Line by line, copy out the data that follows.

[Stored records]
BEGIN
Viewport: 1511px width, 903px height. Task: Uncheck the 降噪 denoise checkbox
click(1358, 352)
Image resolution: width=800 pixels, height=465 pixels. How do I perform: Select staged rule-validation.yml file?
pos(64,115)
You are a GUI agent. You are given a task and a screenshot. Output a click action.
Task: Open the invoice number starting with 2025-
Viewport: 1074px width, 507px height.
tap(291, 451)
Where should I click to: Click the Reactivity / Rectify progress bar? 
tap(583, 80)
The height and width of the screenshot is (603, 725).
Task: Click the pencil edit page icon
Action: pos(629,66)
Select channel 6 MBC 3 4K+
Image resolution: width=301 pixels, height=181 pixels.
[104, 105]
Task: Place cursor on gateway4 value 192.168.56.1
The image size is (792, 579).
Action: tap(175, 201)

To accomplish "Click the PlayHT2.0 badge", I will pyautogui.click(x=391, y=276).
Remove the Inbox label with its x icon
END
= WRITTEN SOLUTION =
Viewport: 1511px width, 903px height. Task: Uncheck the 降噪 denoise checkbox
click(1358, 352)
Image resolution: width=800 pixels, height=465 pixels. How do I perform: Select staged rule-validation.yml file?
pos(64,115)
You are a GUI agent. You are given a task and a screenshot. Output a click action.
Task: Open the invoice number starting with 2025-
Viewport: 1074px width, 507px height.
tap(291, 451)
Where should I click to: Click the Reactivity / Rectify progress bar? 
tap(583, 80)
The height and width of the screenshot is (603, 725).
Task: Click the pencil edit page icon
Action: pos(629,66)
Select channel 6 MBC 3 4K+
Image resolution: width=301 pixels, height=181 pixels.
[104, 105]
Task: Place cursor on gateway4 value 192.168.56.1
The image size is (792, 579).
Action: tap(175, 201)

To accomplish "Click the PlayHT2.0 badge", I will pyautogui.click(x=391, y=276).
Remove the Inbox label with its x icon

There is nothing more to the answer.